Evidence presented by the defendant at trial indicates that the defendant‘s gunshot residue expert received the murder weapon on January 28, 1999, and performed his first test on February 11, 1999. Essentially, the expert fired the murder weapon eight times, then drove his vehicle for ten minutes. Three samples were then collected from the vehicle‘s interior and tested for gunshot residue. Numerous particles of gunshot residue were identified on each of the three samples. The expert reported these results to the defendant on February 16, at which time it was decided that additional testing would be done. On February 18, additional testing was conducted and gunshot residue was again identified on each of three samples.
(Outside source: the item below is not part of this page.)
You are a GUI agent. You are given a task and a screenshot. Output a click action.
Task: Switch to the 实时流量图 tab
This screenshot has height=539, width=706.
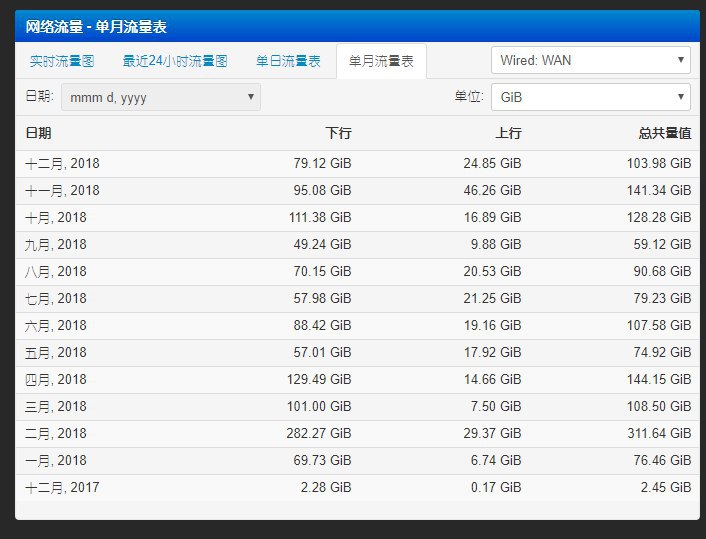pyautogui.click(x=62, y=61)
The results of both tests were presented at trial.
“A motion for continuance is addressed to the sound discretion of the trial court, and its ruling will not be disturbed on appeal unless there is a showing that there has been an abuse of discretion.” Syllabus Point 2, State v. Bush, 163 W.Va. 168, 255 S.E.2d 539 (1979). Further, “[w]hether there has been an abuse of discretion in denying a continuance must be decided on a case-by-case basis in light of the factual circumstances presented, particularly the reasons for the continuance that were presented to the trial court at the time the request was denied.” Syllabus Point 3, State v. Bush, id.
In the instant case, however, the defendant not only did not object to the denial of his motion to continue but withdrew the motion at the February 19 conference. Therefore, in order to prevail on this issue, the defendant must show that he was prejudiced by the denial of his February 5 motion to continue. This the defendant is unable to do.
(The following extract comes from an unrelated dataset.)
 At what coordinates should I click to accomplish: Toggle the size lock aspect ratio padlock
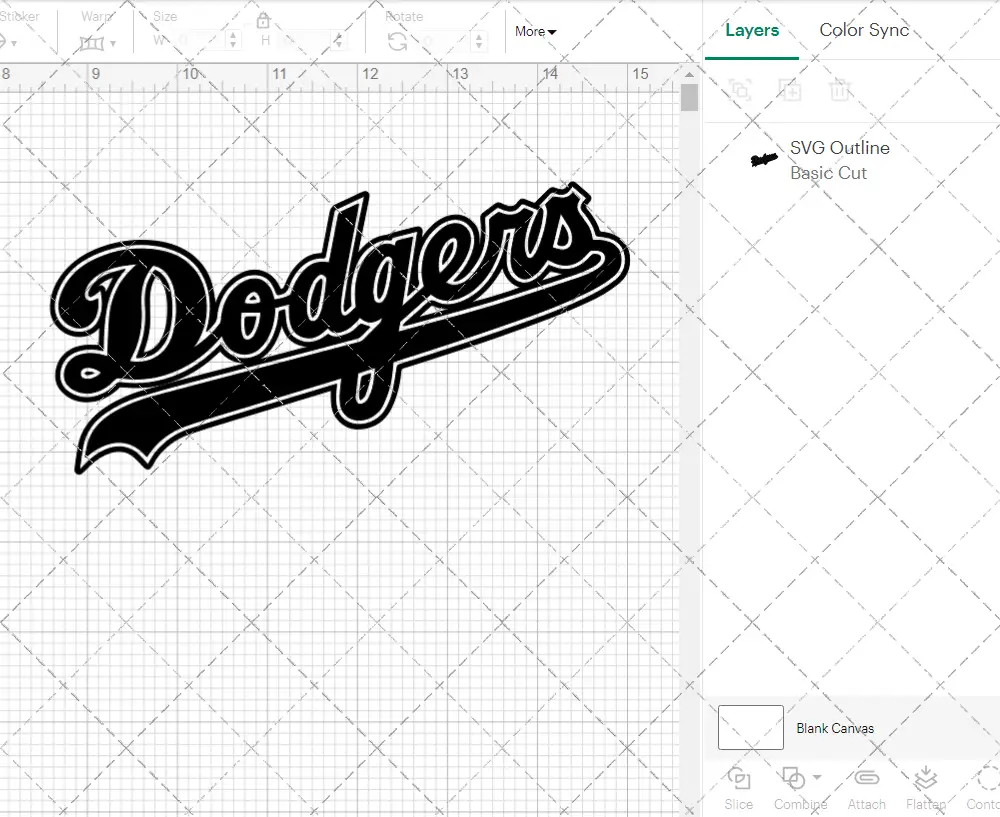pyautogui.click(x=263, y=19)
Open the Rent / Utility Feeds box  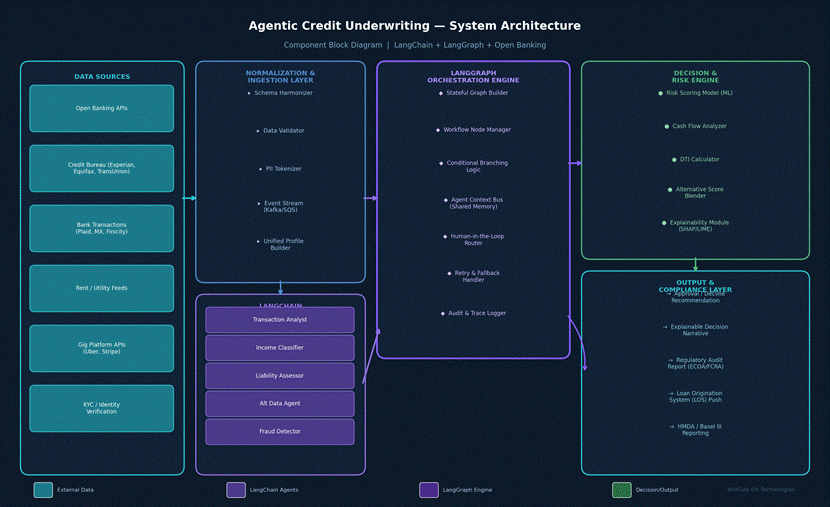102,288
In his written motion to continue submitted to the trial court on approximately February 3, 1999, the defendant listed eight grounds for the motion, three of which are specific and worth consideration by this Court. The first is that the defendant‘s expert‘s lab reports were not complete due to late production of the murder weapon by the State. As noted above, the defense expert‘s tests were completed and submitted to the defendant by the time of trial, and this evidence was presented at trial. Second, the defendant claimed that the interviewing of three witnesses, Terry Michael Mount, Erica Oblinger, and Daniel Gosnay were not complete. The transcript shows that Terry Michael Mount and Daniel Gosnay testified at the trial and were thoroughly questioned by the defendant. Erica Oblinger was not called as a witness by either the State or the defendant. Finally, the defendant claimed that he needed more time to review the State‘s “audio” of the crime scene. The hearing on defendant‘s motion to continue was held on February 5, which was 17 days prior to the trial date. The Court is confident that the defendant had the opportunity to review this evidence during that period. Finally, the fact that the defendant withdrew his motion to continue three days prior to trial indicates to us that he was confident at that time of his preparation for trial. Under these circumstances, we are unable to conclude that the trial court abused its discretion, much less that the defendant was prejudiced by plain error.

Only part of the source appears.